YOUR OBJECTIVE:
Write out again only the lines that run from the start of the entries to the line containing "This screenshot has height=536, width=756.", both included.

Stored items:

*** Begin section ***

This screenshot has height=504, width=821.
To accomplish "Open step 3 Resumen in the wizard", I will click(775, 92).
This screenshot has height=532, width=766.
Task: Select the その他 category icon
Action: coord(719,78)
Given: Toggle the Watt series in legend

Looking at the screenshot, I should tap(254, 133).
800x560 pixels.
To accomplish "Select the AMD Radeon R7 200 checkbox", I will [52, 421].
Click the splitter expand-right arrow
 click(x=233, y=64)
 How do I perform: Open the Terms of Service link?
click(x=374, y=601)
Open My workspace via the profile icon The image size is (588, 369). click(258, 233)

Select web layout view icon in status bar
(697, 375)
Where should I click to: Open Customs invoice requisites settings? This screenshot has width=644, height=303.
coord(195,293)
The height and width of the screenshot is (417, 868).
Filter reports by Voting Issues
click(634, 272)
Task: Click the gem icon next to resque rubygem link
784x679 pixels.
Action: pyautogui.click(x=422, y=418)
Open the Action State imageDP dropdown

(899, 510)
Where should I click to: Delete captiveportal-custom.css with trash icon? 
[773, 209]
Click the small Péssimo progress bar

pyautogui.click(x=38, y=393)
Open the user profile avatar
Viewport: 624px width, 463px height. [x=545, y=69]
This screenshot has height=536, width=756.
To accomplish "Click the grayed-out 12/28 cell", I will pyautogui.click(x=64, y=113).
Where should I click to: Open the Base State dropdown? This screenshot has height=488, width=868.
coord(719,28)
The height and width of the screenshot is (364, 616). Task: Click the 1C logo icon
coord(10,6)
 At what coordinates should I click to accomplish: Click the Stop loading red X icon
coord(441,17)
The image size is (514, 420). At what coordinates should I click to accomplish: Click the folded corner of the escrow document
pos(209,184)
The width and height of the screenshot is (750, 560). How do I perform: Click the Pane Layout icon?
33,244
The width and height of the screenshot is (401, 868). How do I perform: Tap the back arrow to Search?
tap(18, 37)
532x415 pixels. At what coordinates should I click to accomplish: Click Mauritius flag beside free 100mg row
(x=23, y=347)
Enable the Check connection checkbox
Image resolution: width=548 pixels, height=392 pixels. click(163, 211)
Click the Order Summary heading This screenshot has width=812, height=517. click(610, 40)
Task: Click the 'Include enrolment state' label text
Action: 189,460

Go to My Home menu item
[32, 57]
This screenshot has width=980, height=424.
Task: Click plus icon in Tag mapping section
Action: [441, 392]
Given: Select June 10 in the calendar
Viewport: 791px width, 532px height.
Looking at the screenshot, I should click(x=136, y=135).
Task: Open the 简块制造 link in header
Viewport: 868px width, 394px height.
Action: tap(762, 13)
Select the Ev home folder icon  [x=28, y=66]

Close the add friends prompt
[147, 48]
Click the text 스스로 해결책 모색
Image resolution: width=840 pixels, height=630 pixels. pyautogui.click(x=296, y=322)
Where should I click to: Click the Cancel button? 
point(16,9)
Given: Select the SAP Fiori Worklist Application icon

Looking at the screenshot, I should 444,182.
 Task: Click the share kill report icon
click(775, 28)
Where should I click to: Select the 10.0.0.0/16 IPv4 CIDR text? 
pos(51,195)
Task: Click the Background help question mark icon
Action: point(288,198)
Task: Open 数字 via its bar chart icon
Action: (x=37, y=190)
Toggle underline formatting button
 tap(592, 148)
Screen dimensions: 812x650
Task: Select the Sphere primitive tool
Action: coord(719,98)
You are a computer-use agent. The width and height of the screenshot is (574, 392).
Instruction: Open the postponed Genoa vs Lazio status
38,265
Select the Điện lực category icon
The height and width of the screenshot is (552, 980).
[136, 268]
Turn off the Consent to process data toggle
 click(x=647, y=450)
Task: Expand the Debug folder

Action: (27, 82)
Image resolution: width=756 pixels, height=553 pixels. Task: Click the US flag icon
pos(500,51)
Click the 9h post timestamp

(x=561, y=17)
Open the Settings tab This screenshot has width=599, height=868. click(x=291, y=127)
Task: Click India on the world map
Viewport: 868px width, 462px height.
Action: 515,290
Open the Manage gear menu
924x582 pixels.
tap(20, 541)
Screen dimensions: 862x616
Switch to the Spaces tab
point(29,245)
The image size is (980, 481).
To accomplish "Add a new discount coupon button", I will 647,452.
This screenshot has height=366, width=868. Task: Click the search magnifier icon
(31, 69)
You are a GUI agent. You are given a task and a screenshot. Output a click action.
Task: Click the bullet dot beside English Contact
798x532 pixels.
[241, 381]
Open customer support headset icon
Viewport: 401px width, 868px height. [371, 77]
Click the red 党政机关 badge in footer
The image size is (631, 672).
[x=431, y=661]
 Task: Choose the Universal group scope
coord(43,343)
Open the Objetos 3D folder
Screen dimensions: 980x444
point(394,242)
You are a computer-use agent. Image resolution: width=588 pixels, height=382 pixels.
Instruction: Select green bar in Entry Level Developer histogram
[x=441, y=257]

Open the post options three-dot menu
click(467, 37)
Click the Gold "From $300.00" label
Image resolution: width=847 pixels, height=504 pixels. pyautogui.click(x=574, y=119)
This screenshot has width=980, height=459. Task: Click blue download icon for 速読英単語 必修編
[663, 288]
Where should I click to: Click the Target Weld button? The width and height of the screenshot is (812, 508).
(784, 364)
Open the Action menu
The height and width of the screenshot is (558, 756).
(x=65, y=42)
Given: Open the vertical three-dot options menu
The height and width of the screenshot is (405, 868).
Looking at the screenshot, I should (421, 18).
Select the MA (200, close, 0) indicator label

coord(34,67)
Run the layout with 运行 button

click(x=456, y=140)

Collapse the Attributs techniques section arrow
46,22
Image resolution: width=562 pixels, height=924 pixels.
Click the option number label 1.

*** End section ***

RESULT OF THE EXERCISE:
This screenshot has height=504, width=821.
To accomplish "Open step 3 Resumen in the wizard", I will click(775, 92).
This screenshot has height=532, width=766.
Task: Select the その他 category icon
Action: coord(719,78)
Given: Toggle the Watt series in legend

Looking at the screenshot, I should tap(254, 133).
800x560 pixels.
To accomplish "Select the AMD Radeon R7 200 checkbox", I will [52, 421].
Click the splitter expand-right arrow
 click(x=233, y=64)
 How do I perform: Open the Terms of Service link?
click(x=374, y=601)
Open My workspace via the profile icon The image size is (588, 369). click(258, 233)

Select web layout view icon in status bar
(697, 375)
Where should I click to: Open Customs invoice requisites settings? This screenshot has width=644, height=303.
coord(195,293)
The height and width of the screenshot is (417, 868).
Filter reports by Voting Issues
click(634, 272)
Task: Click the gem icon next to resque rubygem link
784x679 pixels.
Action: pyautogui.click(x=422, y=418)
Open the Action State imageDP dropdown

(899, 510)
Where should I click to: Delete captiveportal-custom.css with trash icon? 
[773, 209]
Click the small Péssimo progress bar

pyautogui.click(x=38, y=393)
Open the user profile avatar
Viewport: 624px width, 463px height. [x=545, y=69]
This screenshot has height=536, width=756.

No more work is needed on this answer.